Raw data –
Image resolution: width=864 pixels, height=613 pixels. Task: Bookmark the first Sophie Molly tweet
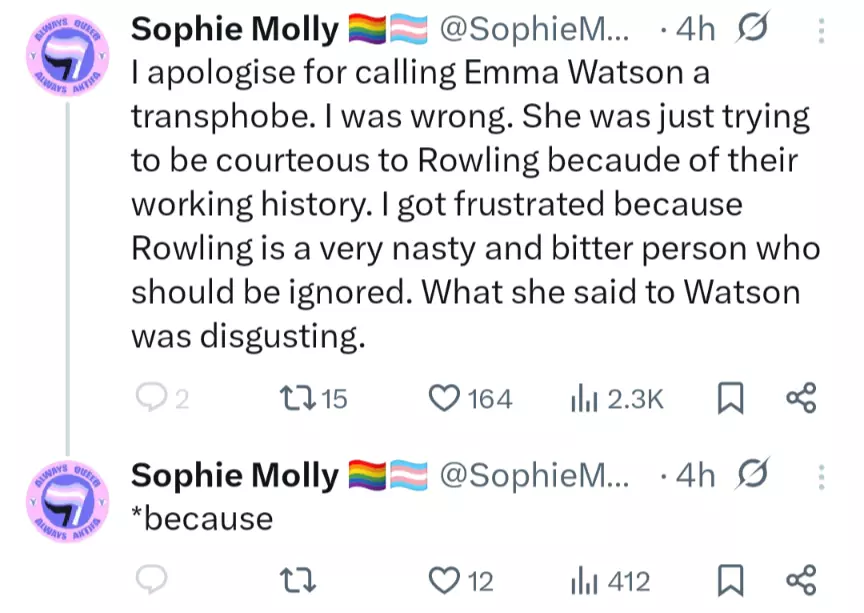click(731, 398)
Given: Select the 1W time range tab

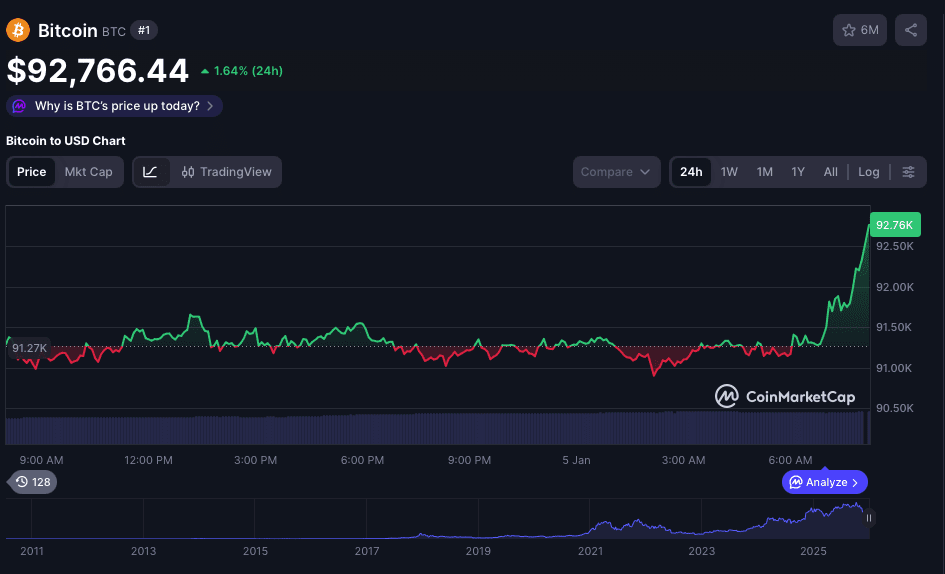Looking at the screenshot, I should tap(729, 172).
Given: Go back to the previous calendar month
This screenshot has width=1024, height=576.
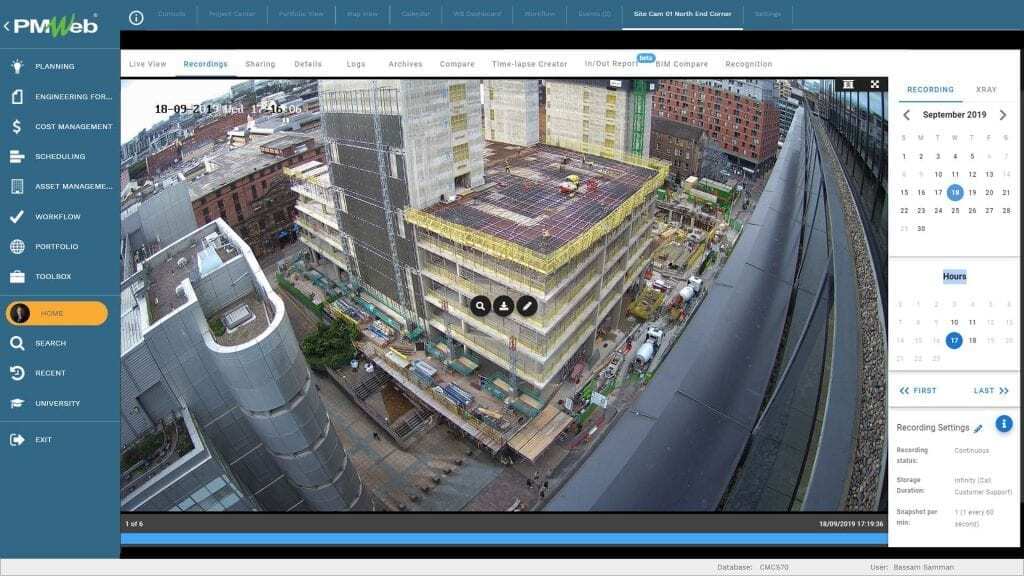Looking at the screenshot, I should 907,115.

What the exercise asks – The copy must match the listing above exactly but contain no pictures.

Your solution –
Image resolution: width=864 pixels, height=613 pixels. Task: Bookmark the first Sophie Molly tweet
click(731, 398)
Given: Select the 1W time range tab

Looking at the screenshot, I should tap(729, 172).
Given: Go back to the previous calendar month
This screenshot has width=1024, height=576.
Looking at the screenshot, I should 907,115.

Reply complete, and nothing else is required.